Like I said, Christmas was a Big, Big Deal.

Last year we had our first Hanukkah. I was determined to celebrate it as Jewishly as possible, to kind of gloss over missing Christmas, and since it ended only two days before Christmas, it wasn’t that big of a loss for me that year. It covered up the things I was missing. I considered an Eitz HaMoed (Tree of the Seasons) and then decided against it, feeling it wasn’t a properly Jewish thing to do. All the decorations I’ve lugged around with me for years stayed in a box in the back of the office closet. We exchanged Hanukkah gifts and lit the menorah, sang the songs and spun the dreidel, learned how to make latkes and went out for Chinese and a movie on the day itself… and it seemed to be a relief not to have to do all the hoopla.

But this year, I don’t know. I’m a Jew, I know that in my heart, and as such the religious meaning of Christmas is no longer relevant to me. I don’t miss the pontificating or the moralizing or any of the trappings of the faith I was raised in.

But it’s not the religious meaning that I miss. It’s the traditions that I miss. And those traditions are not necessarily religious. They’re just… family. Memory. Things I grew up with, that I don’t know how to translate into a Jewish setting. Yet.

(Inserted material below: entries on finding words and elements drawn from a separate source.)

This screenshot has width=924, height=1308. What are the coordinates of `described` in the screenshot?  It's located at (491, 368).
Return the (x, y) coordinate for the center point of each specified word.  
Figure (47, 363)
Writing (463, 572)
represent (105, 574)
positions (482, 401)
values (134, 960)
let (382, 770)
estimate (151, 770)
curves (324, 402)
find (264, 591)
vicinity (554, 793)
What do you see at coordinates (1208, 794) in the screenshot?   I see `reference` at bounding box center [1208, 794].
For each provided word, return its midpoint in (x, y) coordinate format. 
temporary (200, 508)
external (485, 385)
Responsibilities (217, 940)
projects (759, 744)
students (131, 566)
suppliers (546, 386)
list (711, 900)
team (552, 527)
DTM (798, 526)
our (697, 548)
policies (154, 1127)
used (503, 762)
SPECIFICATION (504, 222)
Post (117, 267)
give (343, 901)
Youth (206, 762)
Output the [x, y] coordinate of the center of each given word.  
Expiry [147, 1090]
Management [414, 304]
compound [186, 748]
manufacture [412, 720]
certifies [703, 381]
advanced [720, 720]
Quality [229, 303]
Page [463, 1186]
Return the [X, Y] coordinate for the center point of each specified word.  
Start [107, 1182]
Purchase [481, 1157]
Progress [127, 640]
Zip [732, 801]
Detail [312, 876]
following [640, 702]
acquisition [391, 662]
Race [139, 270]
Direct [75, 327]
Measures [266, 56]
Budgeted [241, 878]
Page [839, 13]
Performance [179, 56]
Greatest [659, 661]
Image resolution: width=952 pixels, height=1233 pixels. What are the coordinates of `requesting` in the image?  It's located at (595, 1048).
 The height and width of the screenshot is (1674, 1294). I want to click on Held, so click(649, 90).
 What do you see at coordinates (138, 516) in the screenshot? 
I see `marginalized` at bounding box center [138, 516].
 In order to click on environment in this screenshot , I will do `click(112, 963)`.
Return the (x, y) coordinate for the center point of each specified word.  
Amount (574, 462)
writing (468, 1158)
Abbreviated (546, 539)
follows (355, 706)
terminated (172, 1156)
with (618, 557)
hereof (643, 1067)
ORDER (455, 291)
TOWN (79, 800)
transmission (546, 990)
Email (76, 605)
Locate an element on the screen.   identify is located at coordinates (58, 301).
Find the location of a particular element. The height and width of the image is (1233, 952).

It’s things like the smell of evergreens and hot apple cider. It’s the white lights twinkling against glass balls hung on a tall pine tree. It’s the train set my father set up under the tree every year and delighted over. It’s humming along with songs that are part of me to my bones.

And it’s missing my dad, too. It was one of his favorite times of year – the entire month of December, really. And he was told the day after Christmas in 2008 that he had about two weeks to live. (It turned out to be a month.)

So, I’m a Jew who doesn’t celebrate Christmas. That’s not going to change. I shy away from singing any Christmas carol that references the religious aspects of this increasingly secular holiday in any way. I admit to singing along with Deck the Halls at my daughter’s high-school choir concert earlier this month, because that’s just a song that celebrates the winter holiday.

But next year, I want to find a way to have some of that feeling come back to me. I want to find a way to make December a month of celebration again. I mean, learning Hanukkah songs has helped, but there’s only so many times you can sing O Hanukkah before it all starts to sound the same.

Here. Have a song from Tim Minchin. Apart from the Dawkins bit, it’s pretty much how I feel.


I want to thank my readers for hanging on and hanging in with me after the overwhelming experience of having gone to the mikveh and the beit din a few months ago. I’ve been slammed with work and very tired most of this fall, but I hope to get back to this blog now that things are easing off. In the meantime, I hope you have or did have a great holiday-of-your-choice, and I’ll hope to be back in the swing of things soon.